Task prompt: Please arrange the lines starting at the one that contains "pixels, height=707 pixels." and ending at the one that contains "reply-button: 144 is" as a JSON list of strings, one string per line with blank lines skipped. Leave the pictures out of the list.

Excerpted records:
_____
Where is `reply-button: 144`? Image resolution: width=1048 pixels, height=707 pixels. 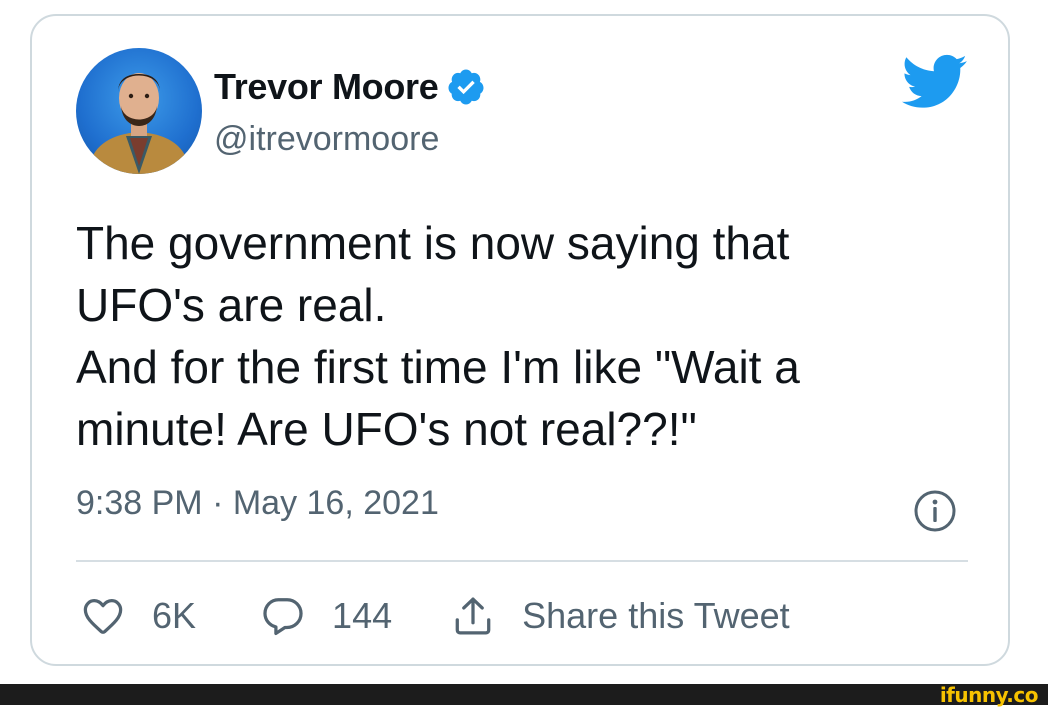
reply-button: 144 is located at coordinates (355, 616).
_____
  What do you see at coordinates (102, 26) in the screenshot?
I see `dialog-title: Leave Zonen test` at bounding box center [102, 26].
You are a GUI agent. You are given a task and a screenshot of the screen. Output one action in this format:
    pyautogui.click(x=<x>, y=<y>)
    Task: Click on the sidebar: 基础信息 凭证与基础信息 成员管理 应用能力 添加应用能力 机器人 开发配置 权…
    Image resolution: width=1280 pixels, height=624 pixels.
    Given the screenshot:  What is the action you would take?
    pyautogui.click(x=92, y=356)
_____
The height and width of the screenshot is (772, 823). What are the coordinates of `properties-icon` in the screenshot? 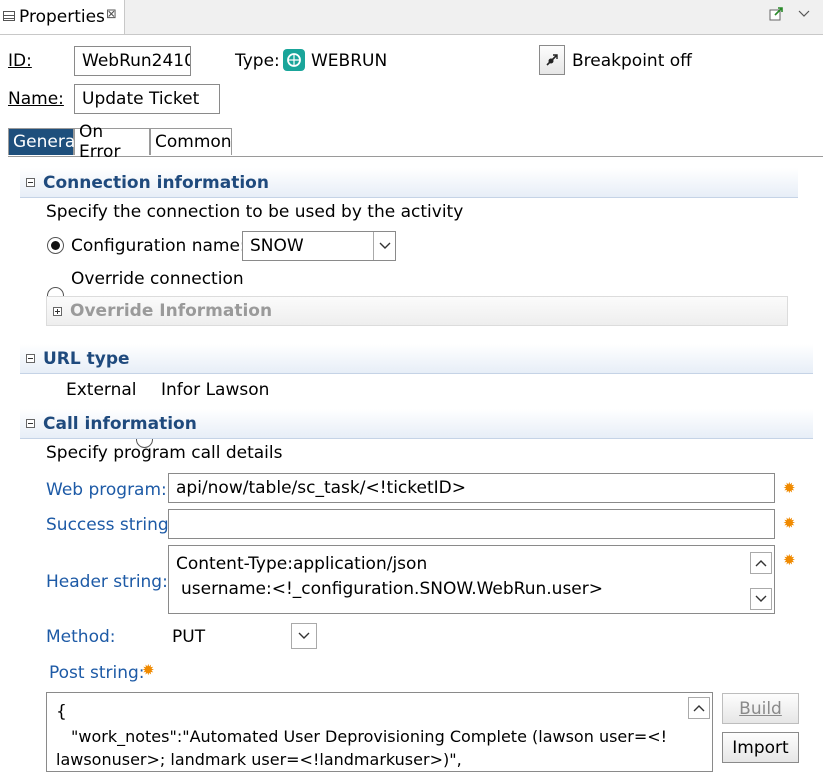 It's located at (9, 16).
_____
Task solution:
[
  "Where is `reply-button: 144`? Image resolution: width=1048 pixels, height=707 pixels. ",
  "reply-button: 144 is located at coordinates (355, 616)."
]